As you can see, the Healthcheck monitor is returning the "details": { "indexExists": etc... } portion up at the top, which checks if my Elasticsearch index is mapped to the string = "assets". If it is, then it returns "status": "UP".

However, when pushing this code to the build pipeline in Azure, so I can test in a dev environment, this is the JSON response I get:

{
    "status": "DOWN",
    "details": {
        "indexExists": {
            "status": "UP",
            "details": {
                "index": "exists",
                "value": "assets"
            }
        },
        "diskSpace": {
            "status": "UP",
            "details": {
                "total": 16776032256,
                "free": 9712218112,
                "threshold": 10485760
            }
        },
        "elasticsearchRest": {
            "status": "DOWN",
            "details": {
               "error": "java.net.ConnectException: Connection refused"
            }
        }
    }
}

I can view the error logs on our AWS (Amazon Web Services) cluster and they look like this:
enter image description here

The java class that I created and added to our code base is "IndexExists.java" and it is here:

package com.cat.digital.globalsearch.component;

import org.slf4j.Logger;
import org.slf4j.LoggerFactory;
import org.springframework.beans.factory.annotation.Autowired;
import org.springframework.boot.actuate.health.Health;
import org.springframework.boot.actuate.health.HealthIndicator;
import org.springframework.stereotype.Component;
import com.cat.digital.globalsearch.data.Indices;
import java.io.IOException;
import java.util.HashMap;
import java.util.Map;


@Component
public class IndexExists implements HealthIndicator {
    private final ESClient esClient;
    private static final Logger LOGGER = LoggerFactory.getLogger(IndexExists.class);
    Map<String,String> map = new HashMap<>();


    @Autowired
    public IndexExists(ESClient esClient) {
        this.esClient = esClient;
    }

    @Override
    public Health health() {
        try {
            if (!esClient.hasIndex(Indices.INDEX_ASSETS)) {
                return Health.down().withDetail("index", Indices.INDEX_ASSETS + " index does not exist").build();
            }
        } catch (IOException e) {
            LOGGER.error("Error checking if Elasticsearch index {} exists , with exception", Indices.INDEX_ASSETS,  e);
        }
        map.put("index","exists");
        map.put("value", Indices.INDEX_ASSETS);
        return Health.up().withDetails(map).build();
    }
}

I won't post all the code of the application.yml, but here are the bits I added. For the spring dev profile, I only added the rest uri, the rest of the code was already there:

management:
  endpoint:
    health:
      show-details: always

spring:
  profiles: dev
  data:
    elasticSearch:
    host: "was-dev-url"
    port: -1
    scheme: https
    rest:
    uris: ["https://aws-dev-url"]

I hope that information isn't too much! I really need help... If anyone needs any more information, please let me know. Thank you.

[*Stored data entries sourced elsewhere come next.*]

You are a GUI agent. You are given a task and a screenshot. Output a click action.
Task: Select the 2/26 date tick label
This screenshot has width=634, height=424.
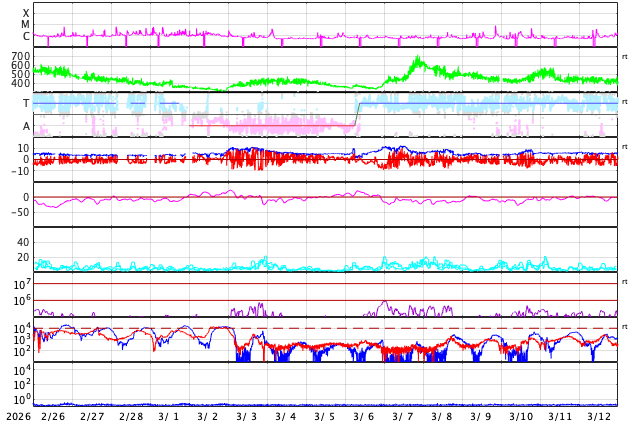(53, 416)
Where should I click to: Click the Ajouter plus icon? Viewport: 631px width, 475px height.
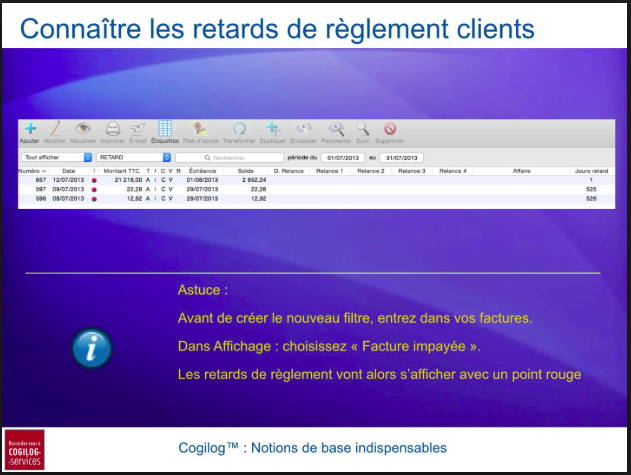30,129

Well, I found a stack overflow post that could relate to my issue:

The config I am using for ESClient that I Autowire in the "IndexExists.java" class looks like this:
package com.cat.digital.globalsearch.configuration;

import com.cat.digital.globalsearch.component.ESClient;
import org.apache.http.HttpHost;
import org.springframework.beans.factory.annotation.Value;
import org.springframework.context.annotation.Bean;
import org.springframework.context.annotation.Configuration;

@Configuration
public class ESClientConfig {

@Value("${elasticSearch.host}")
private String esHost;

@Value("${elasticSearch.port}")
private int esPort;

@Value("${elasticSearch.scheme}")
private String esScheme;

@Bean
public ESClient esClient() {
return new ESClient( new HttpHost(esHost, esPort, esScheme));
}
}

and this is the initial part of the class and the constructor:

public class ESClient {

private final RestClientBuilder builder;
private final RestHighLevelClient searchClient;

public ESClient(HttpHost... hosts) {
    this.builder = RestClient.builder(hosts);
    searchClient = new RestHighLevelClient(RestClient.builder(hosts));
}

}

so if the if those variables and such are used for the RestHighLevelClient for the Elasticsearch mapping, indexing, and etc.... but Elasticsearch is using the Rest client for the Healthcheck actuator, that could explain the failure?